THE INPUT =
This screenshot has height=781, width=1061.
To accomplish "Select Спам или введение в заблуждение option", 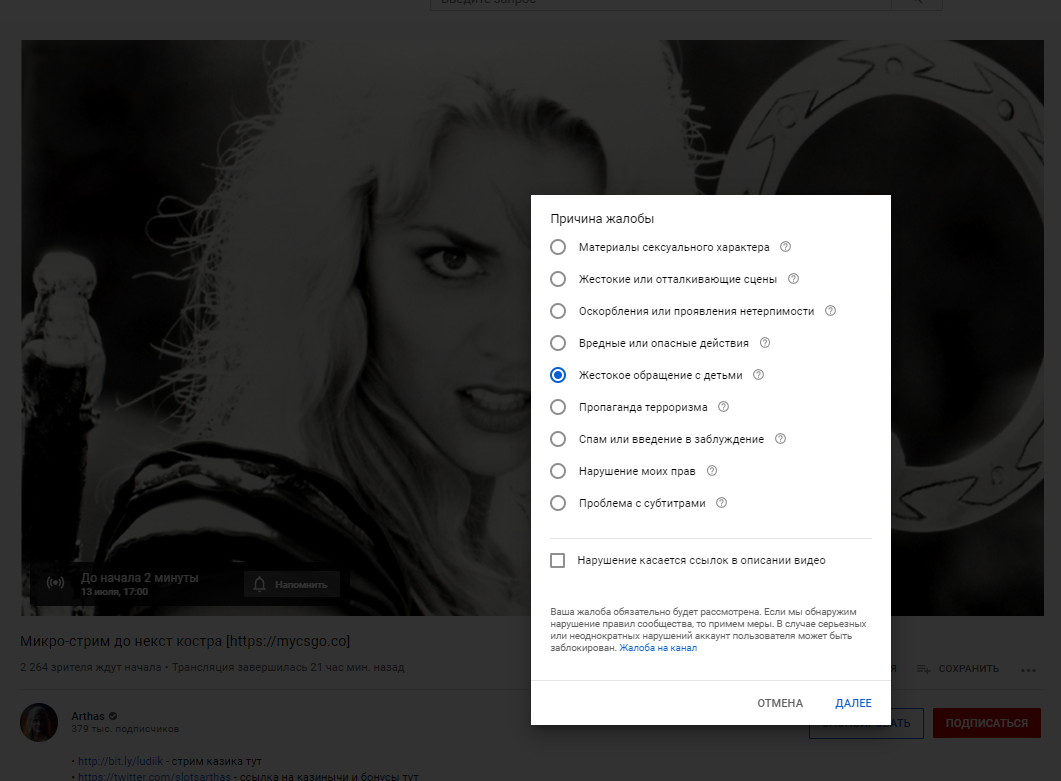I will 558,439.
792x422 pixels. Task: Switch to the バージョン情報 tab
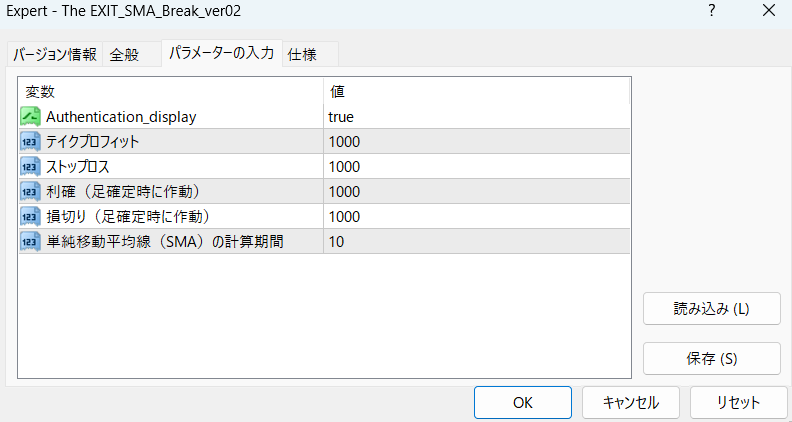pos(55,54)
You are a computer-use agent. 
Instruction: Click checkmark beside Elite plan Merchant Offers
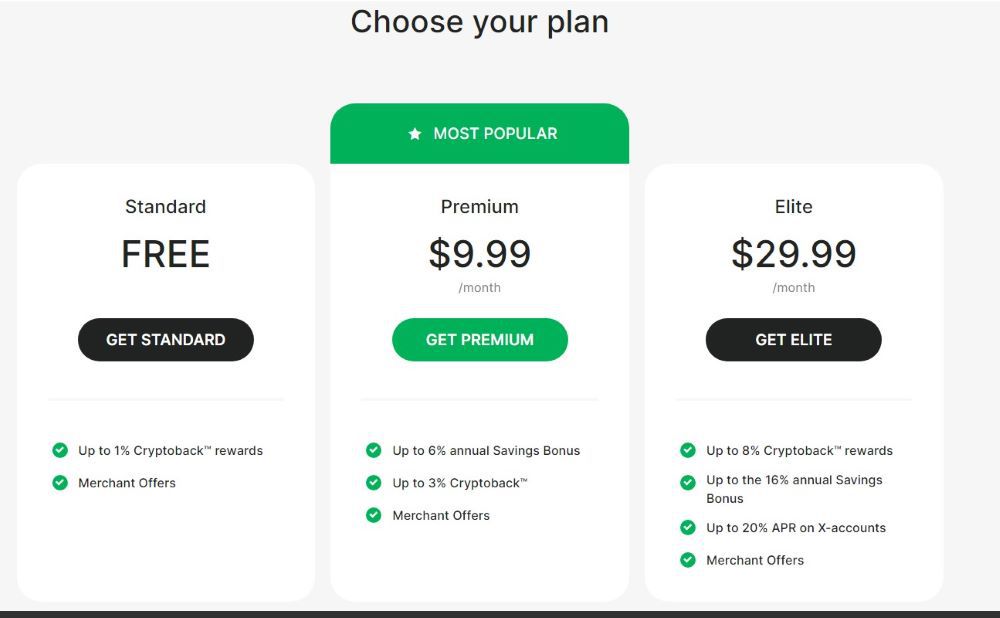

WHAT IS EXPECTED = Beginning with the line with "792x422 pixels. Task: Switch", repeat the entries above exactly, up to and including the last line, leaving out pictures.

PROBLEM SOLUTION =
792x422 pixels. Task: Switch to the バージョン情報 tab
pos(55,54)
You are a computer-use agent. 
Instruction: Click checkmark beside Elite plan Merchant Offers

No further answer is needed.